Sí, mi madre se habría sentido orgullosa. Al comprenderlo, tardé un poco en recuperarme. A ello contribuyó el hecho de que Aidan y Sandy fueran los que salieron a continuación. Me libraron de tener que escuchar a Grace. Aidan se dirigió a grandes zancadas hacia su tremendo todoterreno negro, a todas luces enfadado, cerró la puerta de golpe y salió pitando. Una actitud infantil pero nada sorprendente. Aidan estaba acostumbrado a salirse con la suya, y quizá por primera vez en su vida no lo había conseguido.
Sandy parecía más comedido, pero su decepción no era menos evidente. Iba con los hombros caídos, caminaba con mayor lentitud, y sus movimientos, desde la mano en la puerta del coche, el cuerpo derrumbándose en el asiento, hasta la cabeza gacha, denotaban cansancio. Yo sabía que, si las cosas hubieran tomado otro rumbo, en aquel mismo momento estaría dentro de aquel edificio, dispuesto como siempre a mantener en la oscuridad a los habitantes de Middle River sobre los problemas que los aquejaban.

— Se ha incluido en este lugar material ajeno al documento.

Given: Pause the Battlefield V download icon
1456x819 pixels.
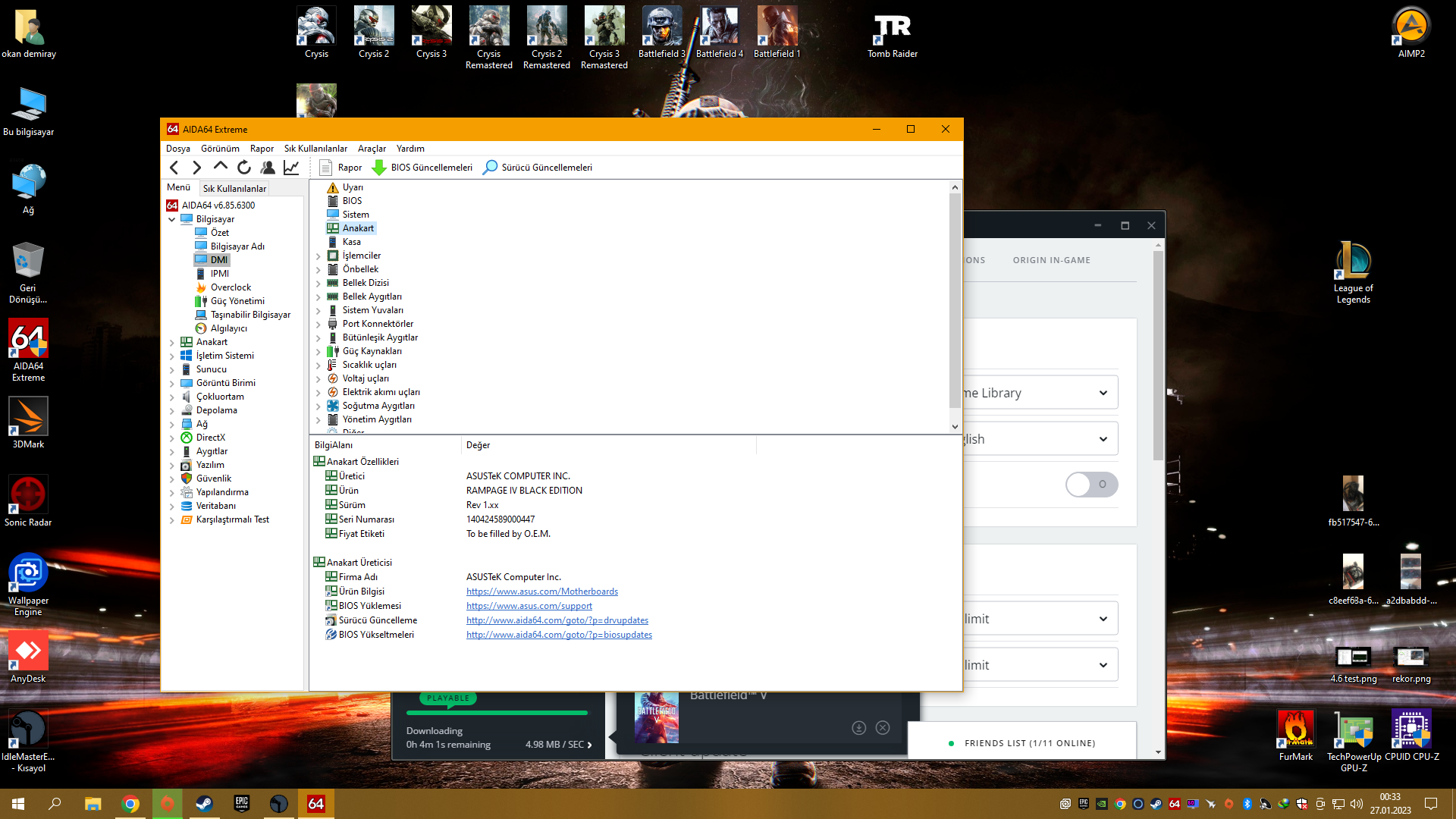Looking at the screenshot, I should (x=858, y=728).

Yo nunca podría sentir nada por aquel hombre, pero sabía que James sí. Pero era capaz de reconocer que una época había dado paso a otra.

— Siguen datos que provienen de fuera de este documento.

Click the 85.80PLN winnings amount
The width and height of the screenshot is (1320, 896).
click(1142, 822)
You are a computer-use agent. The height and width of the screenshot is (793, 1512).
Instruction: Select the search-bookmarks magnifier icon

Sandy se marchó. Yo seguí esperando, con los ojos clavados en la puerta.
«Annie».
Intenté no hacerle caso.
«¿Por qué no me dejas hablar? Somos amigas».
Tú eres mi pasado, quizá también mi presente, pero se trata del futuro.
«Solo quiero que sepas… solo quiero que sepas que…».
En aquel momento me distraje, porque salieron Cyrus y Harry. Intercambiaron unas palabras con aire taciturno; se metieron en sus respectivos coches y desaparecieron. Pasaron otros cinco minutos hasta que se marchó Brad, y otros cinco hasta que se fue Lowell. Poco después apareció el jefe de policía, Greenwood, absorto en sus pensamientos. Entró en el coche patrulla y se alejó sin haberme dirigido ni una sola mirada.
Y yo seguí esperando, esperando y pensando, hasta que al fin salió James.